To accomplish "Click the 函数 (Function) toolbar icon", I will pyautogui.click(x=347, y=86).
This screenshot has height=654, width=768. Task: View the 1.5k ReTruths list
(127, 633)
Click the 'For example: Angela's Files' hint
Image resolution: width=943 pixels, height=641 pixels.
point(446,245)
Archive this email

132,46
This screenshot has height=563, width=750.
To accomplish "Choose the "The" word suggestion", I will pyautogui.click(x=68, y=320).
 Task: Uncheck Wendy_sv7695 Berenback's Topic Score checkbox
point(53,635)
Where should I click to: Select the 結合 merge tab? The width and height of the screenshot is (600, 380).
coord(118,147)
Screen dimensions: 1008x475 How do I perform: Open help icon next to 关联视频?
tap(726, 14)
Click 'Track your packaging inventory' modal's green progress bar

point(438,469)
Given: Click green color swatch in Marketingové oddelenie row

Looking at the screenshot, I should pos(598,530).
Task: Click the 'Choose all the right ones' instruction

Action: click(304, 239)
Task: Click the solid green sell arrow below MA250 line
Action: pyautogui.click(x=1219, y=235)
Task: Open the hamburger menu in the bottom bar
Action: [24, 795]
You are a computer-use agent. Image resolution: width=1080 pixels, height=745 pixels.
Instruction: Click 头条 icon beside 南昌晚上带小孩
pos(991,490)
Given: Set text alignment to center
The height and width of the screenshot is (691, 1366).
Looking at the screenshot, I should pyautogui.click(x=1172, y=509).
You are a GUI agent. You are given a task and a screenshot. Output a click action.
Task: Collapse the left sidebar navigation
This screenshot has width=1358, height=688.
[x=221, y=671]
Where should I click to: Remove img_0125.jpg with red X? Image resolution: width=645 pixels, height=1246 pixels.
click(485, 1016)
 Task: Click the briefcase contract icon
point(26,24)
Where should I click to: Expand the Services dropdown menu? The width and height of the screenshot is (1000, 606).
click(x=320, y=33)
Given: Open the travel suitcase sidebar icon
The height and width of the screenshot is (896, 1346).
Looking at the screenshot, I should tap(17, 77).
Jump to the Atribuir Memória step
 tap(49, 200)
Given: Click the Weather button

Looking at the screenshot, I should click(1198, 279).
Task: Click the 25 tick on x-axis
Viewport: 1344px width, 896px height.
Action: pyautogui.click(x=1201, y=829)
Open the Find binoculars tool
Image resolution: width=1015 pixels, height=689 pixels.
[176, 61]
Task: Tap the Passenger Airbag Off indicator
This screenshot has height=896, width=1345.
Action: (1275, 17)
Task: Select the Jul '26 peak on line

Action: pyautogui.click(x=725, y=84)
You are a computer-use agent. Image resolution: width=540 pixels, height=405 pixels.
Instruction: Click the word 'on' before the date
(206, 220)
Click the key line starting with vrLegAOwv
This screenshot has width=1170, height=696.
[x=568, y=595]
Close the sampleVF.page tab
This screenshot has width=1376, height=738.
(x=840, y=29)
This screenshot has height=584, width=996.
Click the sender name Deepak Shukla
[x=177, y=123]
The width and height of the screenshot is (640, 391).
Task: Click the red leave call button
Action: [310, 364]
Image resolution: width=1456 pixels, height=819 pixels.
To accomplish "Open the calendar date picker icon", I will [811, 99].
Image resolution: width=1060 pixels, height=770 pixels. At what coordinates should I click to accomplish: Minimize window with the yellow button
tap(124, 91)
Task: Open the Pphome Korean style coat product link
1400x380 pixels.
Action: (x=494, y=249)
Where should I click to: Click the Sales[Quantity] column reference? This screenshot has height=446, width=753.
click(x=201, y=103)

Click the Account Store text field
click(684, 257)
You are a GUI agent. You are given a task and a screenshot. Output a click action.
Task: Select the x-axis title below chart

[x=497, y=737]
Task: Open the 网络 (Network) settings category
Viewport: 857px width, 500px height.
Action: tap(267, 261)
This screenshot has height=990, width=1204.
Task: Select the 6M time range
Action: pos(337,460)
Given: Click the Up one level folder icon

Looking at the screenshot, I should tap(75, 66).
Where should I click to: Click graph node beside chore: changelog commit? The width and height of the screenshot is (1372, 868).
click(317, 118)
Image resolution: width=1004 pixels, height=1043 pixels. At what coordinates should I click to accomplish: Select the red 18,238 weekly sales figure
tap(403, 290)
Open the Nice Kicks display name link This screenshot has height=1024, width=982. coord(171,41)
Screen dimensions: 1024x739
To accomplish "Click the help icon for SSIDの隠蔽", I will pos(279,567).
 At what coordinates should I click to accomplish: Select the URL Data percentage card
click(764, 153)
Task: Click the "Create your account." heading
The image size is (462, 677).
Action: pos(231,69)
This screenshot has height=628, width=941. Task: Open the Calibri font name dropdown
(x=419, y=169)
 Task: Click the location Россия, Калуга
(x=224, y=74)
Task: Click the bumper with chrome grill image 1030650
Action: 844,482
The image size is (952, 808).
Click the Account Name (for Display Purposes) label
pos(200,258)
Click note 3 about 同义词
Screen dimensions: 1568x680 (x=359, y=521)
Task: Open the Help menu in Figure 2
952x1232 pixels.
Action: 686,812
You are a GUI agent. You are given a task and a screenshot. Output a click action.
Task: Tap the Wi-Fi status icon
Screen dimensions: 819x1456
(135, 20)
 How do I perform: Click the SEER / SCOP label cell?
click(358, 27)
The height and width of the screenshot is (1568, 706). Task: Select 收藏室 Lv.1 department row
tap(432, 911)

____

• Aim:
Please copy out all of the records above, character for character.

• Solved exercise:
To accomplish "Click the 函数 (Function) toolbar icon", I will pyautogui.click(x=347, y=86).
This screenshot has height=654, width=768. Task: View the 1.5k ReTruths list
(127, 633)
Click the 'For example: Angela's Files' hint
Image resolution: width=943 pixels, height=641 pixels.
point(446,245)
Archive this email

132,46
This screenshot has height=563, width=750.
To accomplish "Choose the "The" word suggestion", I will pyautogui.click(x=68, y=320).
 Task: Uncheck Wendy_sv7695 Berenback's Topic Score checkbox
point(53,635)
Where should I click to: Select the 結合 merge tab? The width and height of the screenshot is (600, 380).
coord(118,147)
Screen dimensions: 1008x475 How do I perform: Open help icon next to 关联视频?
tap(726, 14)
Click 'Track your packaging inventory' modal's green progress bar

point(438,469)
Given: Click green color swatch in Marketingové oddelenie row

Looking at the screenshot, I should pos(598,530).
Task: Click the 'Choose all the right ones' instruction

Action: click(304, 239)
Task: Click the solid green sell arrow below MA250 line
Action: pyautogui.click(x=1219, y=235)
Task: Open the hamburger menu in the bottom bar
Action: [24, 795]
You are a computer-use agent. Image resolution: width=1080 pixels, height=745 pixels.
Instruction: Click 头条 icon beside 南昌晚上带小孩
pos(991,490)
Given: Set text alignment to center
The height and width of the screenshot is (691, 1366).
Looking at the screenshot, I should pyautogui.click(x=1172, y=509).
You are a GUI agent. You are given a task and a screenshot. Output a click action.
Task: Collapse the left sidebar navigation
This screenshot has width=1358, height=688.
[x=221, y=671]
Where should I click to: Remove img_0125.jpg with red X? Image resolution: width=645 pixels, height=1246 pixels.
click(485, 1016)
 Task: Click the briefcase contract icon
point(26,24)
Where should I click to: Expand the Services dropdown menu? The width and height of the screenshot is (1000, 606).
click(x=320, y=33)
Given: Open the travel suitcase sidebar icon
The height and width of the screenshot is (896, 1346).
Looking at the screenshot, I should tap(17, 77).
Jump to the Atribuir Memória step
 tap(49, 200)
Given: Click the Weather button

Looking at the screenshot, I should click(1198, 279).
Task: Click the 25 tick on x-axis
Viewport: 1344px width, 896px height.
Action: pyautogui.click(x=1201, y=829)
Open the Find binoculars tool
Image resolution: width=1015 pixels, height=689 pixels.
[176, 61]
Task: Tap the Passenger Airbag Off indicator
This screenshot has height=896, width=1345.
Action: (1275, 17)
Task: Select the Jul '26 peak on line

Action: pyautogui.click(x=725, y=84)
You are a computer-use agent. Image resolution: width=540 pixels, height=405 pixels.
Instruction: Click the word 'on' before the date
(206, 220)
Click the key line starting with vrLegAOwv
This screenshot has width=1170, height=696.
[x=568, y=595]
Close the sampleVF.page tab
This screenshot has width=1376, height=738.
(x=840, y=29)
This screenshot has height=584, width=996.
Click the sender name Deepak Shukla
[x=177, y=123]
The width and height of the screenshot is (640, 391).
Task: Click the red leave call button
Action: [310, 364]
Image resolution: width=1456 pixels, height=819 pixels.
To accomplish "Open the calendar date picker icon", I will [811, 99].
Image resolution: width=1060 pixels, height=770 pixels. At what coordinates should I click to accomplish: Minimize window with the yellow button
tap(124, 91)
Task: Open the Pphome Korean style coat product link
1400x380 pixels.
Action: (x=494, y=249)
Where should I click to: Click the Sales[Quantity] column reference? This screenshot has height=446, width=753.
click(x=201, y=103)

Click the Account Store text field
click(684, 257)
You are a GUI agent. You are given a task and a screenshot. Output a click action.
Task: Select the x-axis title below chart

[x=497, y=737]
Task: Open the 网络 (Network) settings category
Viewport: 857px width, 500px height.
Action: tap(267, 261)
This screenshot has height=990, width=1204.
Task: Select the 6M time range
Action: pos(337,460)
Given: Click the Up one level folder icon

Looking at the screenshot, I should tap(75, 66).
Where should I click to: Click graph node beside chore: changelog commit? The width and height of the screenshot is (1372, 868).
click(317, 118)
Image resolution: width=1004 pixels, height=1043 pixels. At what coordinates should I click to accomplish: Select the red 18,238 weekly sales figure
tap(403, 290)
Open the Nice Kicks display name link This screenshot has height=1024, width=982. coord(171,41)
Screen dimensions: 1024x739
To accomplish "Click the help icon for SSIDの隠蔽", I will pos(279,567).
 At what coordinates should I click to accomplish: Select the URL Data percentage card
click(764, 153)
Task: Click the "Create your account." heading
The image size is (462, 677).
Action: pos(231,69)
This screenshot has height=628, width=941. Task: Open the Calibri font name dropdown
(x=419, y=169)
 Task: Click the location Россия, Калуга
(x=224, y=74)
Task: Click the bumper with chrome grill image 1030650
Action: 844,482
The image size is (952, 808).
Click the Account Name (for Display Purposes) label
pos(200,258)
Click note 3 about 同义词
Screen dimensions: 1568x680 (x=359, y=521)
Task: Open the Help menu in Figure 2
952x1232 pixels.
Action: 686,812
You are a GUI agent. You are given a task and a screenshot. Output a click action.
Task: Tap the Wi-Fi status icon
Screen dimensions: 819x1456
(135, 20)
 How do I perform: Click the SEER / SCOP label cell?
click(358, 27)
The height and width of the screenshot is (1568, 706). Task: Select 收藏室 Lv.1 department row
tap(432, 911)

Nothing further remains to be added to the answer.